Teks yang Ditampilkan
——

Aqiqah Madinah – Sejumlah masyarakat menyimpulkan bahwa orang yang belum menunaikan Aqiqah dikatakan tidak boleh menunaikan ibadah qurban sebelum ia memenuhi kewajibannya untuk beraqiqah terlebih dahulu. Namun, apakah pendapat itu benar? Berikut penjelasan yang telah dirangkum dari mediaindonesia.com

Waktu menunaikan qurban

Orang yang belum melaksanakan aqiqah dan dia sudah lewat baligh, hukumnya tetap boleh untuk menunaikan ibadah qurban dan qurbannya tersebut dikatakan sah. Hal ini dikarenakan keduanya memiliki hukum sunnah. Terlebih lagi, aqiqah tidaklah menjadi syarat sah dalam melaksanakan ibadah qurban.

——

Data yang Disediakan
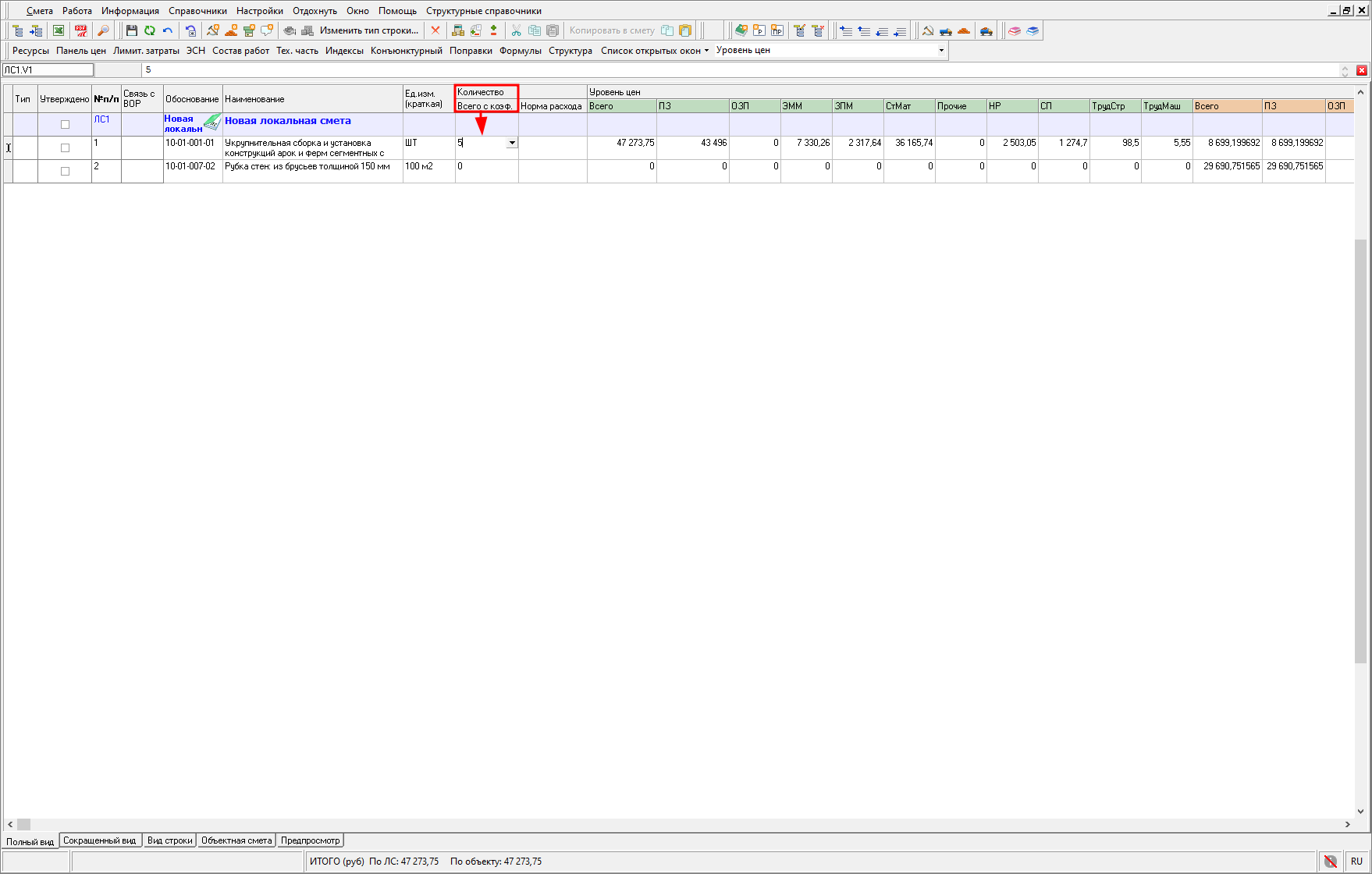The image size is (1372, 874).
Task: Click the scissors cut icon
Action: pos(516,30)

——

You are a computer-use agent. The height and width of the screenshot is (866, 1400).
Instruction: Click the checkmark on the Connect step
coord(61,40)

——

Daftar Tugas
1. Susunlah baris-baris data di atas, mulai dari baris yang memuat "You are a computer-use" sampai dengan baris yang memuat "coord(61,40)", ke dalam daftar bernomor tanpa menyertakan baris kosong.
2. Lanjutkan teks tentang aqiqah dan qurban itu dari kalimat terakhirnya.

Jawaban yang Diharapkan
1.
1. You are a computer-use agent. The height and width of the screenshot is (866, 1400).
2. Instruction: Click the checkmark on the Connect step
3. coord(61,40)

2.
Hanya saja, jika kita diberikan rezeki lebih dan kemampuan untuk berqurban lebih baik mana yang didahulukan? Apabila waktunya telah mendekati Idul Adha, alangkah baiknya jika kita mendahulukan qurban. Hal ini karena waktu berqurban terbatas, yakni hingga akhir hari tasyrik (13 Zulhijah). Namun, jika tidak, silakan beraqiqah.

Imam Nawawi–yang wafat pada 676 H–mengatakan:

ويدخل وقتها إذا ارتفعت الشمس كرمح يوم النحر ثم مضى قدر ركعتين وخطبتين خفيفتين ويبقى حتى تغرب آخر التشريق

Dan waktu qurban dimulai sejak meningginya matahari seukuran tombak pada Hari Nahr (Idul Adha). Waktunya terus berlanjut hingga ukuran lama salat 2 rakaat dan 2 khutbah yang ringkas hingga terbenamnya matahari di akhir hari tasyrik (13 Dzulhijjah).

Waktu menunaikan aqiqah

Sedangkan waktu untuk melaksanakan aqiqah terbatas sejak lahir hingga baligh. Jika sudah lewat baligh, waktunya tidak terbatas.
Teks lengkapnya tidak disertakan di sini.